◆ Extrahierter Text:
Text von Heinz Käsinger, Foto von Britische Schule Rom
Der Kampf um die Erhaltung unter Wasser gelegener
archäologischer Stätten in Albanien wird immer dramatischer. Hemmungslos
plündern so genannte Schatztaucher die Plätze. Albanien gilt als das letzte
große Goldland für Amphoren- und Souvenirjäger. Dabei wird aber gleichzeitig
unwiederbringliches Forschungsgut zerstört. Doch auch Schiffswracks der neueren
Geschichte geraten zunehmend in den Fokus von Plünderern. Taucher wurden aufgefordert, die Plünderung historisch
wichtiger Schiffswracks in einigen der letzten nicht mehr bewachten Gewässer im
Mittelmeer einzustellen.
Einst unter kommunistischer Herrschaft für Taucher verboten,
sind an der rund 450 Kilometer langen albanischen Küste 41 Wracks aus dem 6.
Jahrhundert vor unserer Zeitrechnung (v. u. Z.) bis zum Zweiten Weltkrieg
bekannt. Die Aufzeichnungen über Versenkungen lassen vermuten, dass noch 50 jüngere
Wracks aus den beiden Weltkriegen zu finden sind. Die Regierung hat jetzt einen dringenden Aufruf an Diebe und
Sporttaucher gerichtet, den letzten großen Schiffsfriedhof in europäischen
Gewässern zu verschonen.
Peter Campbell, der als stellvertretender Direktor an der
Britischen Schule in Rom tätig ist und Dutzende von Tauchgängen in Albanien
durchgeführt hat, sagte: „Immer mehr Taucher kommen nach Albanien, um zu
plündern. Albanien verfügt über die besten archäologischen Tauchplätze im
Mittelmeer.“ Anderswo sind bereits bis in eine Wassertiefe von 50 Metern und
mehr alle Artefakte durch Räuber gestohlen worden. Man sieht in Albanien heute
noch die Art von Amphorenreihen, die in den 1950er Jahren beispielsweise vor
der französischen Küste auf der Suche nach Gold gesprengt wurden. Campbell sprach von einem Schiff aus dem 4. Jahrhundert u.

◆ Material:
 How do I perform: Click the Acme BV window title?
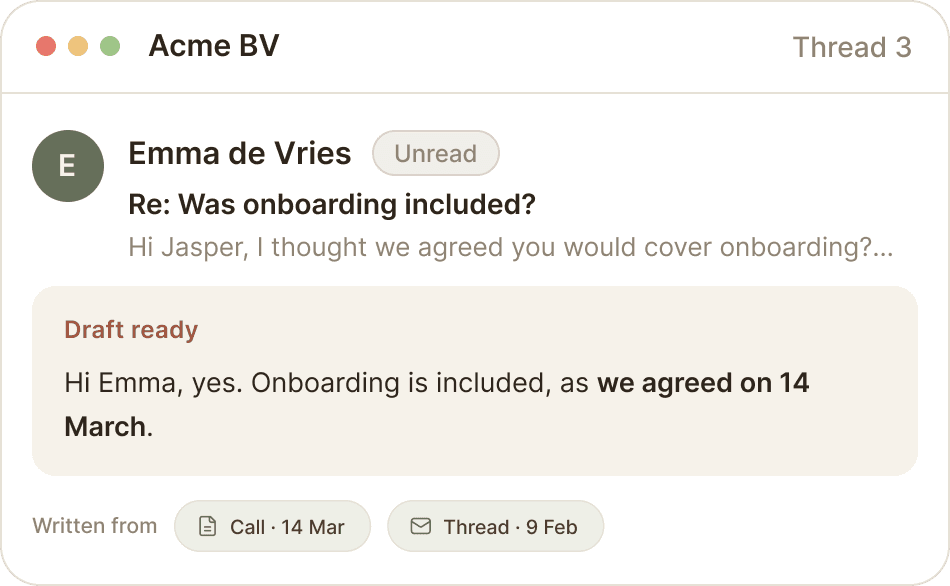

◆ Aufgabe: Wie viele Wracks sind laut dem Text über Plünderungen vor der albanischen Küste an dieser Küste bekannt?

◆ Ausgearbeitete Lösung: An der albanischen Küste sind 41 Wracks bekannt.